### [Exercise inputs]
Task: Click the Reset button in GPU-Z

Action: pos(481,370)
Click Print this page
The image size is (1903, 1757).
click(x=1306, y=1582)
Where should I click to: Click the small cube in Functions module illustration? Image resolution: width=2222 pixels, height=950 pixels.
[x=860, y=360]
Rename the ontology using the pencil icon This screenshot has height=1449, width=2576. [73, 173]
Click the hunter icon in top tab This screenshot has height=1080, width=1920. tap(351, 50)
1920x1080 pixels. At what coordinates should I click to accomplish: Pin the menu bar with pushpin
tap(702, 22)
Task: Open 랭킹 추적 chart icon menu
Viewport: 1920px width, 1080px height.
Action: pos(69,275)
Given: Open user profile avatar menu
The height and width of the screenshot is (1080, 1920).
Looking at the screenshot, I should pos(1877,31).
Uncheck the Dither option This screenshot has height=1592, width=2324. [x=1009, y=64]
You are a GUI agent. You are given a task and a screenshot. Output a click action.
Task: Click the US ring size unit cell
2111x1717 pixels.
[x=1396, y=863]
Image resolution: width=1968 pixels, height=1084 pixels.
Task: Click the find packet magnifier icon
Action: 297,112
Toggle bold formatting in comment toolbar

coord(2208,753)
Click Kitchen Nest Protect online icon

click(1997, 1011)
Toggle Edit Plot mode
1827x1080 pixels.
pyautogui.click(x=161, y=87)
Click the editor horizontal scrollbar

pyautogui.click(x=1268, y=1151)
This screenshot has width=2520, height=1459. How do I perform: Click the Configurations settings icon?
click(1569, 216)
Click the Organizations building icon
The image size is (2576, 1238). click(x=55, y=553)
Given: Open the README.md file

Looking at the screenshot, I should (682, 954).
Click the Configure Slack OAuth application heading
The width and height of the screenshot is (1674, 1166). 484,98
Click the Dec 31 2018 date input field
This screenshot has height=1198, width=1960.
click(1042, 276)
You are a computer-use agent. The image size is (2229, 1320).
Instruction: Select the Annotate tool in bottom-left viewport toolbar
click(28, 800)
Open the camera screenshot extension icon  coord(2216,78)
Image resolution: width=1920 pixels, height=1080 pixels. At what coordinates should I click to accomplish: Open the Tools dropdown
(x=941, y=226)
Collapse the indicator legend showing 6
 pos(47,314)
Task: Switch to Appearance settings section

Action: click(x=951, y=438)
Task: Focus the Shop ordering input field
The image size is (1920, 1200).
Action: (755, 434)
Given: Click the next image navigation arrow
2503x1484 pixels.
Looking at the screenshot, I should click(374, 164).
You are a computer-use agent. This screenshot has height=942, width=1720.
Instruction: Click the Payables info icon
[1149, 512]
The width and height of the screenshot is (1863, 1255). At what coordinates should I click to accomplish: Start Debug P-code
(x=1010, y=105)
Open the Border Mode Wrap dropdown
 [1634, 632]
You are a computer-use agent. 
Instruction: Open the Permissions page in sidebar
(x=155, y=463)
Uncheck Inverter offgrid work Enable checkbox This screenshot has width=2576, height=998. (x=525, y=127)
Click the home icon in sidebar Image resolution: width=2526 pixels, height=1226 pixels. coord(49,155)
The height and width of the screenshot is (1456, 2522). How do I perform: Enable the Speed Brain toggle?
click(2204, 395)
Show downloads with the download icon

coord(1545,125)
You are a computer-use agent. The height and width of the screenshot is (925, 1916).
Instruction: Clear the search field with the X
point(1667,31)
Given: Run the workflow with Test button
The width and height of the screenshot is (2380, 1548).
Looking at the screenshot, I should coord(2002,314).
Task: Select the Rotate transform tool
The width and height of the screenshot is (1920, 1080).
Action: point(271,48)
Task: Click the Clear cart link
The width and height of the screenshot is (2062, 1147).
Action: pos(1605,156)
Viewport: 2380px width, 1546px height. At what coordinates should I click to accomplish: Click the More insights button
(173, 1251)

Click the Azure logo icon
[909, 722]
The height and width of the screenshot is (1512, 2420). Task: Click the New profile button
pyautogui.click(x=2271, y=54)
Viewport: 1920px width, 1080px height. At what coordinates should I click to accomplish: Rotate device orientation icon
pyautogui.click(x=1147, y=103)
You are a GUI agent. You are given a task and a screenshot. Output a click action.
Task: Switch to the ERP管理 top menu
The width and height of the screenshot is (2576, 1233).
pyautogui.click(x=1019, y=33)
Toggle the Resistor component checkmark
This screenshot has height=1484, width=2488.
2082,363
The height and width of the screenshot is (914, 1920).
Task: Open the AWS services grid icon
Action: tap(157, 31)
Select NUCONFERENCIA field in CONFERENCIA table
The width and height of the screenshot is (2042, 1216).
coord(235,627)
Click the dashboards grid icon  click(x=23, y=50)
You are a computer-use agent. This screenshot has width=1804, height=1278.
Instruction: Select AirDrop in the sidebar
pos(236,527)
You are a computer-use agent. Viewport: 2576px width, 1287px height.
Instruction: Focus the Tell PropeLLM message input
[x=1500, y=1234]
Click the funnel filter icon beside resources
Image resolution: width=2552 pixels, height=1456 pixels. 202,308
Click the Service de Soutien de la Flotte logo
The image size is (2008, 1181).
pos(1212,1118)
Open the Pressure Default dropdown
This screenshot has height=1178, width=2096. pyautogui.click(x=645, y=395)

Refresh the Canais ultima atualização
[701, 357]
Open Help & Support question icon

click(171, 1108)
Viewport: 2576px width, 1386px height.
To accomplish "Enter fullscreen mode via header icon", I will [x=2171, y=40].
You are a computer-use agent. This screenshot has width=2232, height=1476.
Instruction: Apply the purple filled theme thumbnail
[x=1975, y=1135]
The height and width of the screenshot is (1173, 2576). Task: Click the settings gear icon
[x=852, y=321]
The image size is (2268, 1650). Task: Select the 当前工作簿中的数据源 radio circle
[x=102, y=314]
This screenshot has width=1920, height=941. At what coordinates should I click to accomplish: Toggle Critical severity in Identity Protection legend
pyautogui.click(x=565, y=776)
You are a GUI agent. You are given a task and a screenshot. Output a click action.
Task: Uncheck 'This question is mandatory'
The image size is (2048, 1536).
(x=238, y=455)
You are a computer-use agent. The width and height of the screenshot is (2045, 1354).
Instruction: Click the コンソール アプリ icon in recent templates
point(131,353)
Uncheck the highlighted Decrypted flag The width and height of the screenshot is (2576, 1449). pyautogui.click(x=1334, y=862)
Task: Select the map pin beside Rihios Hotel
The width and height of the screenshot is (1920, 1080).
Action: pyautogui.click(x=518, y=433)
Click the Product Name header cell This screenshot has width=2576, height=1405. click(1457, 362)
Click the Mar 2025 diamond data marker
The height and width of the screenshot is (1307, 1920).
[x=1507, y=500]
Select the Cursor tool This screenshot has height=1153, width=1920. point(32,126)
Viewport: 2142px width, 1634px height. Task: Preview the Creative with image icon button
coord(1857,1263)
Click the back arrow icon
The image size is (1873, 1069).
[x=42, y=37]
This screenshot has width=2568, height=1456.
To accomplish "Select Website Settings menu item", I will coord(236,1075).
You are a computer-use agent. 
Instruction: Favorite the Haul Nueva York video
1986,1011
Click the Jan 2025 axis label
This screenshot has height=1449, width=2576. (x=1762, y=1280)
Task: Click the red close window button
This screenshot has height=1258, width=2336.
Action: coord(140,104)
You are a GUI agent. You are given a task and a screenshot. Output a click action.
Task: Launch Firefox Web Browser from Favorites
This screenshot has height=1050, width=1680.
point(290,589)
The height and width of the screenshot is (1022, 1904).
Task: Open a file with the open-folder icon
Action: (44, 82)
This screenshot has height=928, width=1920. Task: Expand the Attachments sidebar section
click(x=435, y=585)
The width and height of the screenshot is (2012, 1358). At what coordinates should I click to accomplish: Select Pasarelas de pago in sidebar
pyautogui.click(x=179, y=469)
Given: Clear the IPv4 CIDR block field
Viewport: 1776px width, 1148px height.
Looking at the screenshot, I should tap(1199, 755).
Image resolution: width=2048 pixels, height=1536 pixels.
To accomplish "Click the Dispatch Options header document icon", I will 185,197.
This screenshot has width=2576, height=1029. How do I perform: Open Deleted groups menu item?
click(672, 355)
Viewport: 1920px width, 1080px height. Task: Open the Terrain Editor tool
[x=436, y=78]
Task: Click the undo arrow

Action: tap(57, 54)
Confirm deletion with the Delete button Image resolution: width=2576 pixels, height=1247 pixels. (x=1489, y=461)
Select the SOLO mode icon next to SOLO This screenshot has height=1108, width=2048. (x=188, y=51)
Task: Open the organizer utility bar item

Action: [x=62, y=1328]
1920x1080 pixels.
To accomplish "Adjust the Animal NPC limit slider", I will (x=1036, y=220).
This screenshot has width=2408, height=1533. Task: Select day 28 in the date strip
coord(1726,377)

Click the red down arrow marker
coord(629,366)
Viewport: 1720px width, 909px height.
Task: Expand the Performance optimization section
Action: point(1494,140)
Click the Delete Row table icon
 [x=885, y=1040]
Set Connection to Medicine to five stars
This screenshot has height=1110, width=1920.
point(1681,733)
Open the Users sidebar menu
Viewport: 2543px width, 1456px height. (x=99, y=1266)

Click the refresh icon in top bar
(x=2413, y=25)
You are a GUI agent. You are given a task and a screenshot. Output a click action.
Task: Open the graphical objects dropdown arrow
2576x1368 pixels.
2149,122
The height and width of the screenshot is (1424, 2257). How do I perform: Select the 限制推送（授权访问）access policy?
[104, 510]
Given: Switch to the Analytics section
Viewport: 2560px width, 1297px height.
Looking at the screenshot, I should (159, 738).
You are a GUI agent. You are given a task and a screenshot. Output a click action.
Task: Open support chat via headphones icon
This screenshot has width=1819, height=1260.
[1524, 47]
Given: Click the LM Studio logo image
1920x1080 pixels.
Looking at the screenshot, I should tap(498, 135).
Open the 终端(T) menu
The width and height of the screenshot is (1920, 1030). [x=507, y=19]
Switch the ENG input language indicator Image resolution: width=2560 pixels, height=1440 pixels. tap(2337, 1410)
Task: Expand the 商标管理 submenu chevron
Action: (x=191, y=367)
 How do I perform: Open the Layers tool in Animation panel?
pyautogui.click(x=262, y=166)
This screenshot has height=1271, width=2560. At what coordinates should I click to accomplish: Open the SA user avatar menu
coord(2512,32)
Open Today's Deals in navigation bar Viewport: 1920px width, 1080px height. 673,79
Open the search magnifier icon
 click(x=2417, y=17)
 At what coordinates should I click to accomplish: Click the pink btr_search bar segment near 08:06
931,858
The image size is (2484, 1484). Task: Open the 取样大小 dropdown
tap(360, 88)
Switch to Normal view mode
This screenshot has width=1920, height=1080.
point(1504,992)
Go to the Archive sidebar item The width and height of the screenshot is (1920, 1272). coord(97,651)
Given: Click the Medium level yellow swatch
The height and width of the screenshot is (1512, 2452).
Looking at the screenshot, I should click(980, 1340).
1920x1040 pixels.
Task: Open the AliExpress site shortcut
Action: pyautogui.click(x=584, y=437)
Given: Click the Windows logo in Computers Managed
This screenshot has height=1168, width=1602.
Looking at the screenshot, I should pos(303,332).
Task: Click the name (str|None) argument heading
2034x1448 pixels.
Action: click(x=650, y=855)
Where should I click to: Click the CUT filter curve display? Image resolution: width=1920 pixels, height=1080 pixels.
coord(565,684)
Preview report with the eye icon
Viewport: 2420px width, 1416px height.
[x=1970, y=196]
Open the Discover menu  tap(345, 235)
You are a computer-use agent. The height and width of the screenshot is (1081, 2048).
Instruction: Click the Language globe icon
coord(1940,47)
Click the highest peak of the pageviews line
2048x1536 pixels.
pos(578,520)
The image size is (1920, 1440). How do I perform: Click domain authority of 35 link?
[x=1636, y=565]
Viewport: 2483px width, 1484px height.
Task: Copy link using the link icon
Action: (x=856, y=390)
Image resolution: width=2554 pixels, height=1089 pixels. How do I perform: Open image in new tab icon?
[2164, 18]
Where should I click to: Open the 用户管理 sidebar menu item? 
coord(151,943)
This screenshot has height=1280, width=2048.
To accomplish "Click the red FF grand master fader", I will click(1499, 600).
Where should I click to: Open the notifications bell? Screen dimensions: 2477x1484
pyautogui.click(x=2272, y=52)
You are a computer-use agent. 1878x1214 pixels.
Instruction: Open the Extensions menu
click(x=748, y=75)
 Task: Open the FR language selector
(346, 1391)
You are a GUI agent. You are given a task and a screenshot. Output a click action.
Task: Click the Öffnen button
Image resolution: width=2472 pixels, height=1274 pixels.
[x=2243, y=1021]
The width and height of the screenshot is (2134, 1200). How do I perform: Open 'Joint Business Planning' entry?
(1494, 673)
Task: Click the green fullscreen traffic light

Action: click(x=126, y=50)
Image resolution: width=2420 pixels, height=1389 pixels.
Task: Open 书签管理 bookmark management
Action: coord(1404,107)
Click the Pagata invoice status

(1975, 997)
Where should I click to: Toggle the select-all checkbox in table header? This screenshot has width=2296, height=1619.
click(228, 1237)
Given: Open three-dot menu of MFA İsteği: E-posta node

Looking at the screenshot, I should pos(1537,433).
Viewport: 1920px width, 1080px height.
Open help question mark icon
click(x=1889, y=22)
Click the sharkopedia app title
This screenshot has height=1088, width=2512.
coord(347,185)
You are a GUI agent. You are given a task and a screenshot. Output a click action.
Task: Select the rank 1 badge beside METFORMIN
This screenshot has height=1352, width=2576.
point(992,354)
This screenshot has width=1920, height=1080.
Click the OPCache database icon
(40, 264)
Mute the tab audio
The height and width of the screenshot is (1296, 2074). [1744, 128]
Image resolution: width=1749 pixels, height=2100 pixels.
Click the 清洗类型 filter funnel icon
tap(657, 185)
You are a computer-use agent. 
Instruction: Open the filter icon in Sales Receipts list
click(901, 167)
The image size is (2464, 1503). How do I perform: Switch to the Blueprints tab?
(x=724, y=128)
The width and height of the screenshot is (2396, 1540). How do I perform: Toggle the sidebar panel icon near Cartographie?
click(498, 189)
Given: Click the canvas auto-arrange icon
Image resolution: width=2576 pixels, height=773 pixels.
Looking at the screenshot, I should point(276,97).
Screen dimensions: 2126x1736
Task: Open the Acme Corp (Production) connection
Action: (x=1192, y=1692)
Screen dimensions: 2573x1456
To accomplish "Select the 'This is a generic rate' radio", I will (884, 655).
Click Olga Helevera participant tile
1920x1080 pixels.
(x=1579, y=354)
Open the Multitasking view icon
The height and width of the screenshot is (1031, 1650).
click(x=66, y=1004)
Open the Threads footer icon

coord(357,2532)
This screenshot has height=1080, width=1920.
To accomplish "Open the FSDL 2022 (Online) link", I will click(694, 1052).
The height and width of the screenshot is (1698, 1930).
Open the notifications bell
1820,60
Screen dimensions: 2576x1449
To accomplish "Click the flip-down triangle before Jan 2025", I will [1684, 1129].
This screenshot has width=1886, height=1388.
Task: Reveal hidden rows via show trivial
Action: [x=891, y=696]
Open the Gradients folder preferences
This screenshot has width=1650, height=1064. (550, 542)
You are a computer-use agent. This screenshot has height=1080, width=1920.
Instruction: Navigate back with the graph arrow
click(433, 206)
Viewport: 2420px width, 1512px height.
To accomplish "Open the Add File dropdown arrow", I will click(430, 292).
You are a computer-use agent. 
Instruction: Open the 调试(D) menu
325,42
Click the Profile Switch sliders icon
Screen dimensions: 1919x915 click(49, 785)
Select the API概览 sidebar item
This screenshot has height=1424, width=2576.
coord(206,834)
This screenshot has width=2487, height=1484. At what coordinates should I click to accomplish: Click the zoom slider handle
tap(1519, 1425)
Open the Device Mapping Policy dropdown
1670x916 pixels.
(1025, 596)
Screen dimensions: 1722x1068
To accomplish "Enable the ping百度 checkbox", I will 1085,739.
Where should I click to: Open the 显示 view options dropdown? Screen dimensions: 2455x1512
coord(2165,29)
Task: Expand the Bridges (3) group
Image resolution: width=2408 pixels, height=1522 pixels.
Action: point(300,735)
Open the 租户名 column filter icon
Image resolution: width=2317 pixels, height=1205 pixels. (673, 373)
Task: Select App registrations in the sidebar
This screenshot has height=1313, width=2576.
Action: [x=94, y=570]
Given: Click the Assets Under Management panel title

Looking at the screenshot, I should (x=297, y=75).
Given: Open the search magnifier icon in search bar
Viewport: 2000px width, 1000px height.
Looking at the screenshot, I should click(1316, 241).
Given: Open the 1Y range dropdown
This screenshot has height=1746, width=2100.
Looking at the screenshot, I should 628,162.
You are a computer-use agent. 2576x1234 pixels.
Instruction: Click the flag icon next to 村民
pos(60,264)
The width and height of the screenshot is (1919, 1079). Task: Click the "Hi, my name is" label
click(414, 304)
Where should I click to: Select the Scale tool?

### [What to do]
All that is needed is the number of lines above in which the string "cell" appears.

### [Solution below]
2